Why the set of points satisfying (2x-x²-y²)*(x²+y²-x)>0 is the same of the set with condition ((2x-x²-y²)>o and (x²+y²-x)>0)?

Question

Why the set of points on $\Bbb R^{2}$ satisfying $(2x-x²-y²)(x²+y²-x)>0$ is the same of the set of all elements on $\Bbb R^{2}$ with condition $((2x-x²-y²)>0 $ and $(x²+y²-x)>0)$, i think that the first set includes elements that is not in the last one, for example the elements satisfying $((2x-x²-y²)<0 $ and $(x²+y²-x)<0)$

Also how can i proof that these set must be open?

Thank you.

Answer 1

This is because the set of solutions of the other system: $$\begin{cases}2x-x^2-y^2<0,\\x^2+y^2-x<0\end{cases}$$ is empty.
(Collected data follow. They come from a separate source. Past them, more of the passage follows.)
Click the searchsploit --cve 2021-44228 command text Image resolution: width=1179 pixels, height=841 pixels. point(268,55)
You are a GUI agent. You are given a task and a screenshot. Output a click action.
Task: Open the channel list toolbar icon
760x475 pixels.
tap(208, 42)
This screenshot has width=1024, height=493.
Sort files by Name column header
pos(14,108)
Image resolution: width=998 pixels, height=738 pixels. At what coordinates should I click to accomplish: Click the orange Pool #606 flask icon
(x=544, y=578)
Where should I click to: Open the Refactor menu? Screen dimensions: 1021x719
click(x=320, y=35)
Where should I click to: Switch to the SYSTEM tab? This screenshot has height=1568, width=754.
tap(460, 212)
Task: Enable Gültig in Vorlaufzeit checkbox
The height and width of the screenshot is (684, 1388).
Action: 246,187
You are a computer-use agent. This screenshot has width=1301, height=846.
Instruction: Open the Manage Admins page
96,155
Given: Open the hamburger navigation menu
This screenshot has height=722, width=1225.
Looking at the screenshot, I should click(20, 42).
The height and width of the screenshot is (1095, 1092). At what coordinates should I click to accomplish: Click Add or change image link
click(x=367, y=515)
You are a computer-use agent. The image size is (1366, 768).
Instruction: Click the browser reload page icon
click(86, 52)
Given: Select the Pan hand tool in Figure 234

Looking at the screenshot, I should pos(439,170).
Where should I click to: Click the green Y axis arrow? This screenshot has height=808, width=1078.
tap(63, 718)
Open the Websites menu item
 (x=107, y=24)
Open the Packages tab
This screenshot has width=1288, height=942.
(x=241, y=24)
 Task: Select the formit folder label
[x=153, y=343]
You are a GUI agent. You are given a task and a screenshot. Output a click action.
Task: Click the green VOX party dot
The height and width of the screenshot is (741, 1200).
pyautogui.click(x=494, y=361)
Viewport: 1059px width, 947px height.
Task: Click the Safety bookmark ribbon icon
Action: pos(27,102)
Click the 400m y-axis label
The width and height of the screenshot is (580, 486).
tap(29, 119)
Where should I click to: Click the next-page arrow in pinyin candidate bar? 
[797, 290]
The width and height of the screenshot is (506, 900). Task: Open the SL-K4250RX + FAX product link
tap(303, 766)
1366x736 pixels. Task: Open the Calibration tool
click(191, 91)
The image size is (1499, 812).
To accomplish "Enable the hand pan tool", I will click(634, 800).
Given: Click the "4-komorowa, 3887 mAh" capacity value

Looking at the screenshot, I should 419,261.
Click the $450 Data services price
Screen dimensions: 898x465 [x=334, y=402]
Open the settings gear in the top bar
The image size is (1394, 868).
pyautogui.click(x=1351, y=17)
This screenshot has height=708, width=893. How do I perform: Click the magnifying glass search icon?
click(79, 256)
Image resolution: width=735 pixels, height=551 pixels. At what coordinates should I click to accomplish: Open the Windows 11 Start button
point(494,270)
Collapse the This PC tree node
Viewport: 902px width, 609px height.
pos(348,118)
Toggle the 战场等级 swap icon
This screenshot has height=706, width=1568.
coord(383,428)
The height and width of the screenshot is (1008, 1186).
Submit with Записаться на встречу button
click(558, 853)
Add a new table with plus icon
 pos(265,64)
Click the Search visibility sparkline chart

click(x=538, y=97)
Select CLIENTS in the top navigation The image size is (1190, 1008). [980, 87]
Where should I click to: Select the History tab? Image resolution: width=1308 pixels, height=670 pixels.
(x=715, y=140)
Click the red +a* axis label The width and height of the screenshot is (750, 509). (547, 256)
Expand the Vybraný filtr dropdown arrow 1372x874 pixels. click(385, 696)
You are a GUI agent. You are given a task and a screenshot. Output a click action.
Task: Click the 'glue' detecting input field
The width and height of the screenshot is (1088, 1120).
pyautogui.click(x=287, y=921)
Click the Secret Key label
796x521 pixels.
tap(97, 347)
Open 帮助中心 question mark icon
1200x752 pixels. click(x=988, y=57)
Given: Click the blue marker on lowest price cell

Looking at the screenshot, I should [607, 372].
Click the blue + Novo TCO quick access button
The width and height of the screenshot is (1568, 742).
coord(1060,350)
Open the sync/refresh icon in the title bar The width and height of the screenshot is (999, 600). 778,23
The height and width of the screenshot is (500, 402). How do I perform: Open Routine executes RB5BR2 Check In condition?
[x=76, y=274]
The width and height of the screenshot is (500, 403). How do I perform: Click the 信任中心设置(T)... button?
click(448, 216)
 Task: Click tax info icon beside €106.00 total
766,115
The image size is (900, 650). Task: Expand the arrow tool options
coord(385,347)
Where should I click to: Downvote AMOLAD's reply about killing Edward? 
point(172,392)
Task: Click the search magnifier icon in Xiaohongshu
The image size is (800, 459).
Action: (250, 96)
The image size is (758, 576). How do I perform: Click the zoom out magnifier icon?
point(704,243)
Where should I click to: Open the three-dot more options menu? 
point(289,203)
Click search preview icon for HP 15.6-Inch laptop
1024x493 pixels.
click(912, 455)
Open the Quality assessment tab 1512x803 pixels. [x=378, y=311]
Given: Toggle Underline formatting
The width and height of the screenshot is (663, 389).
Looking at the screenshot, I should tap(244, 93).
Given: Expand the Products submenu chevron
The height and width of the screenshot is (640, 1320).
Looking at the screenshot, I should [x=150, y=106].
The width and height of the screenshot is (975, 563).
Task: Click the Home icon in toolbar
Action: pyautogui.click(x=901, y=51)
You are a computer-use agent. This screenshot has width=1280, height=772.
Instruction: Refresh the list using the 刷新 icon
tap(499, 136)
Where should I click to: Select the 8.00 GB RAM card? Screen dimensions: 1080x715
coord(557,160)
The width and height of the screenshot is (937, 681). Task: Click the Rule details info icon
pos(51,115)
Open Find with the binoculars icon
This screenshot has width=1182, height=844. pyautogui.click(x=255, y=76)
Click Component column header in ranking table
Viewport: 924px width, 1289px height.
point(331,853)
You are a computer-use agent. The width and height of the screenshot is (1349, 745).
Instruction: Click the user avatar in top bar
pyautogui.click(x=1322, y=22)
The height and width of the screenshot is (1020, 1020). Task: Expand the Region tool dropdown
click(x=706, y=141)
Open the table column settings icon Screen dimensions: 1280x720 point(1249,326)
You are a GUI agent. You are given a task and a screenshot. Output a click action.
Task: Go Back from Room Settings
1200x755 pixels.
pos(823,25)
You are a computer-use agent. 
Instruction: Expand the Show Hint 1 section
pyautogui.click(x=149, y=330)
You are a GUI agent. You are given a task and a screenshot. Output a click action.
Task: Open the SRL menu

This an open set because it's the intersection of the inverse images of the open set $]0,+\infty[$ by two polynomial functions, which are continuous.

Answer 2

Suppose $x^2+y^2-x < 0$. Then we necessarily have $x > 0$, and hence $2x-x^2-y^2 = x-(x^2+y^2-x) > x + 0 > 0$, and we've showed there exist no solutions for that system.